Nice hack! The next step would probably be a CC which compiles to a minimal virtual CPU instruction set so that we just need some Assembler macros to port it to a native platform (x86, ARM, etc.), plus a library of formats (ELF etc.) to create applications for those platforms.
This was here just 3 days ago: https://news.ycombinator.com/item?id=8558822 ; Now, YOU just need to write those assumbler macros. But why? Are you in some shortage of working compilers?
I am just interested in a small maintainable C compiler which can easily be adopted to bootstrap a new platform or cpu (on FPGA). I consider such a tiny C compiler just a convenient assembler to implement basic things on new platforms.

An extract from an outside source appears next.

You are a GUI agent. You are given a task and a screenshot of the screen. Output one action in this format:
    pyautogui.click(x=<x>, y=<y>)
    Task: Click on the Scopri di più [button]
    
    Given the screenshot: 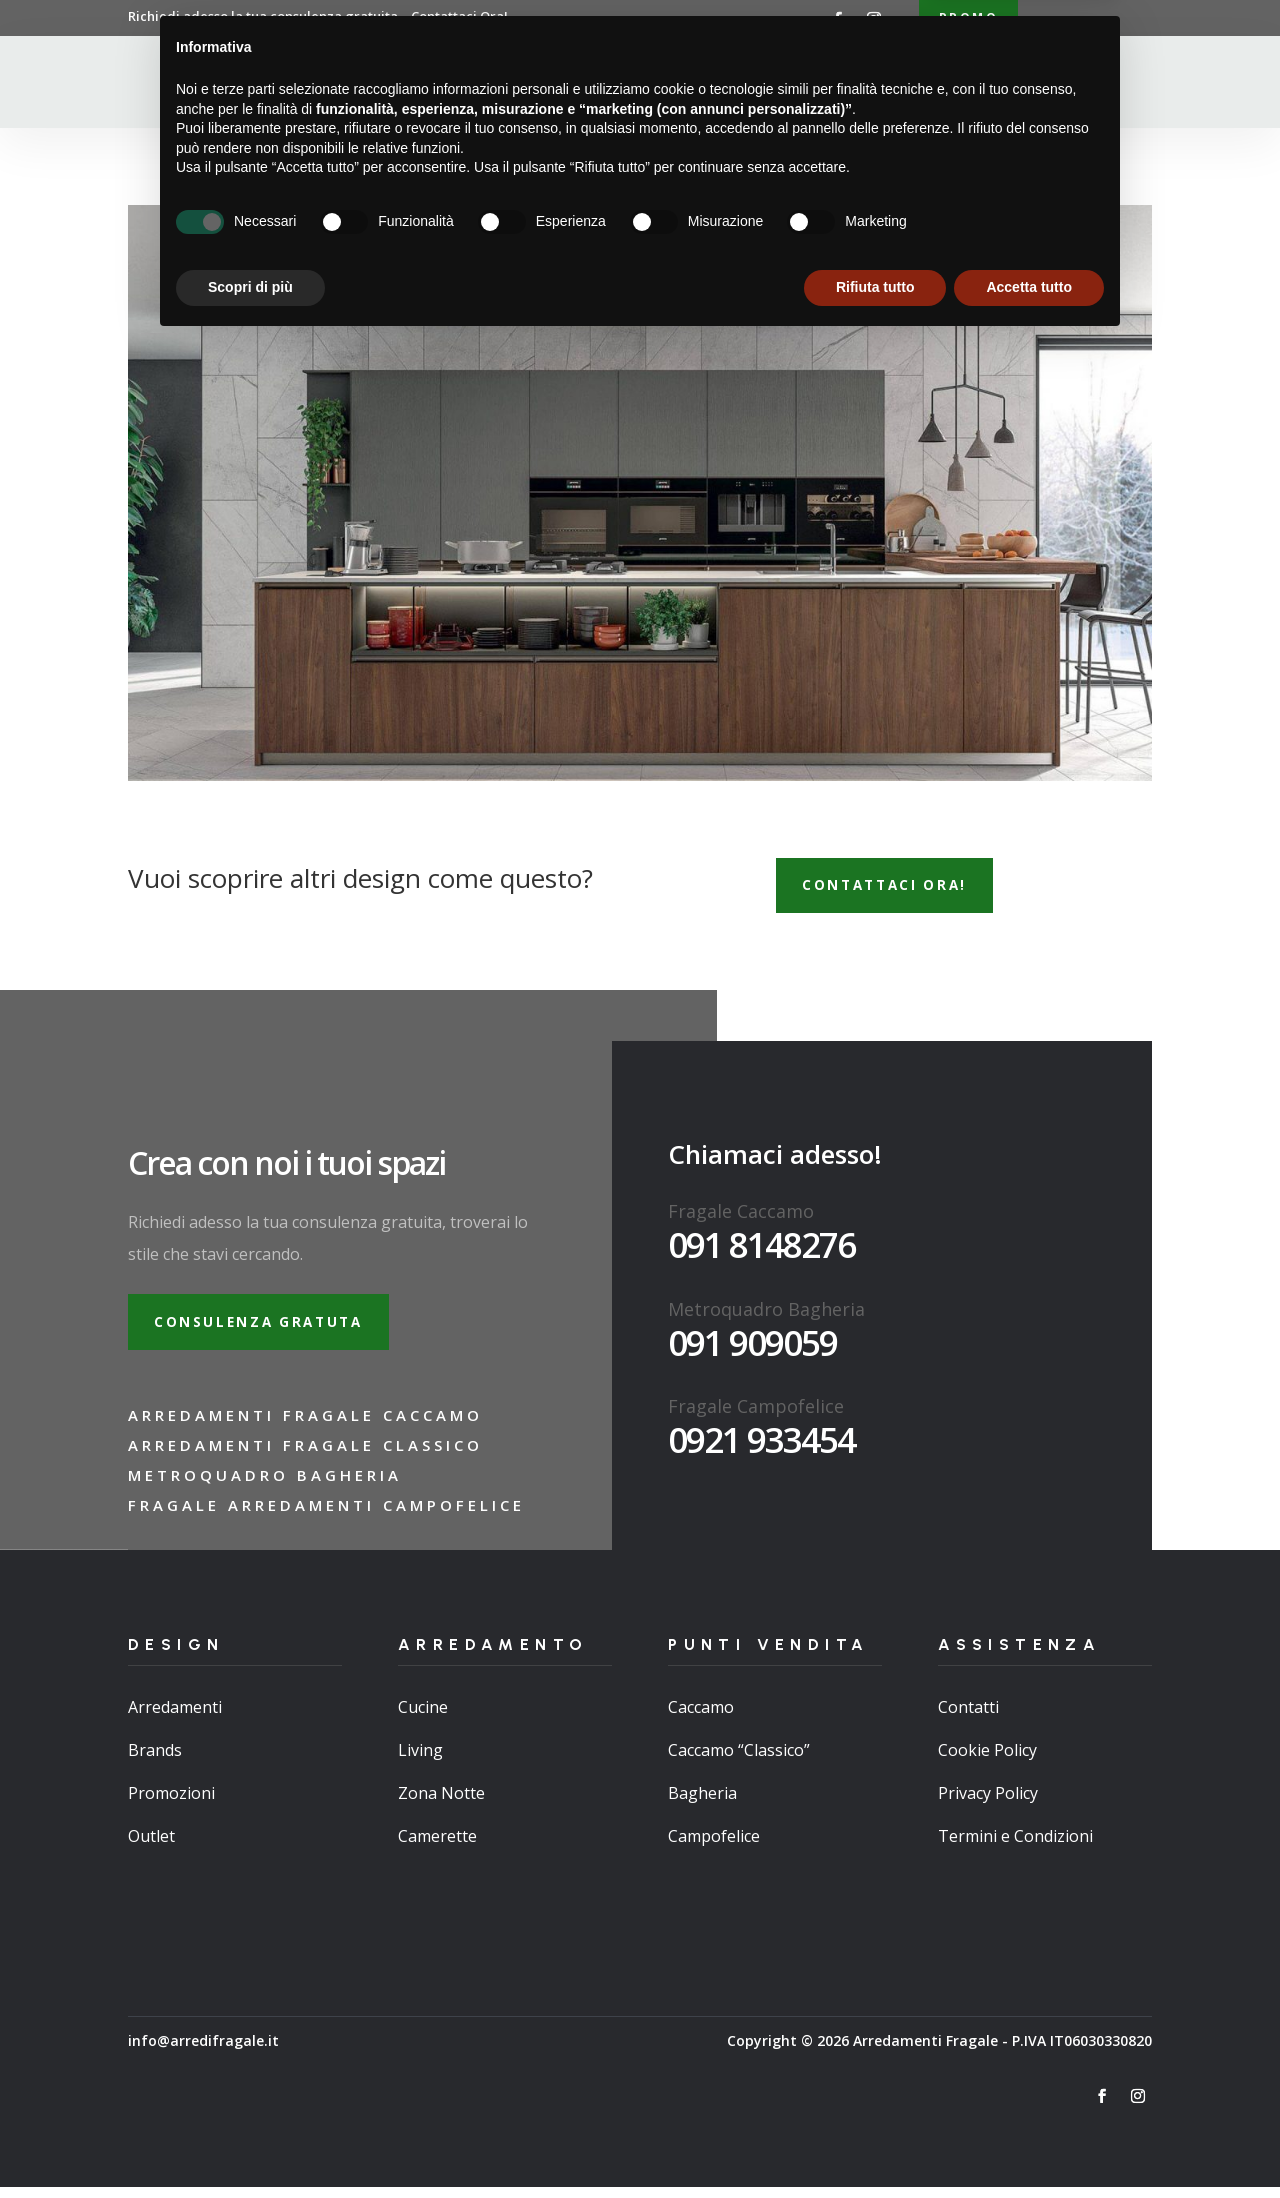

I know GCC and Clang/LLVM but those tool chains are really big, and I guess it requires a lot of work to support a new platform and to polish all things so that everything works properly.
A portable tiny GCC/LLVM replacement for small embedded systems would be really nice. GCC and Clang are great for powerful systems but I consider them overkill for small systems.
Fabrice Bellard's "tiny cc"[0] is a great sweet spot between "not even a portable assembler" like CC500 and C4, and GCC/LLVM:
It is a full-blown C compiler with enough extensions to compile the Linux kernel (and boot to it directly - look at the "tccboot" project). But it's also small enough and simple enough to retarget in a few days work (make that a few month if you want optimizations ... but you don't seem to).
I believe this is how modern compilers work anyway. GCC as well as clang (via llvm) have multiple frontends (one for each programming language) and multiple backends (one for each target platform.)
Nice project, but is it just me or is calling this a "C" compiler a bit of a stretch? Couldn't the title read CC500: a tiny self-hosting subset-of-C compiler.
I realize it looks like C, but then so does anything with the words if, while, and braces. (It doesn't seem to have the word "for".) Since it says the compiler "does not even parse the types", that part seems like window-dressing and not part of the language.
I bet you could write the complete reference for the language this compiles in a paragraph.
Does 767 LoC / 17KB really get to be considered tiny? I mean, sure, it's small and efficient.. but there are other contenders to consider, such as Fabrice Bellard's [0] tiny obfuscated self-hosting c-compiler in under 500 lines.
How can we unambiguously distinguish between what qualifies for the classification of a "tiny" c-compiler versus just a "small" one?
767 LoC of code including comments describing the grammar. Strip out the comments and you're already do to 600. Move opening brackets and a other very few steps, and you get it down to 560. Getting this below 500 lines should be fairly trivial.
So if your comparison is the completely unreadable otcc, then I'd say yes, this qualifies.
The distinctions are quite arbitrary since there currently isn't anything like a size-competition for compilers, but if forced to make categories, I'd consider <1kLoC to be "tiny" and <10kLoC "small".
I am playing with your code. But all my inputs end with error in the program function. Could you provide one meaningful example, which cc500 compiles completely?
And it also means (thought this used to be more significant) that porting it to a new platform "just" means re-targeting the code generator and recompiling.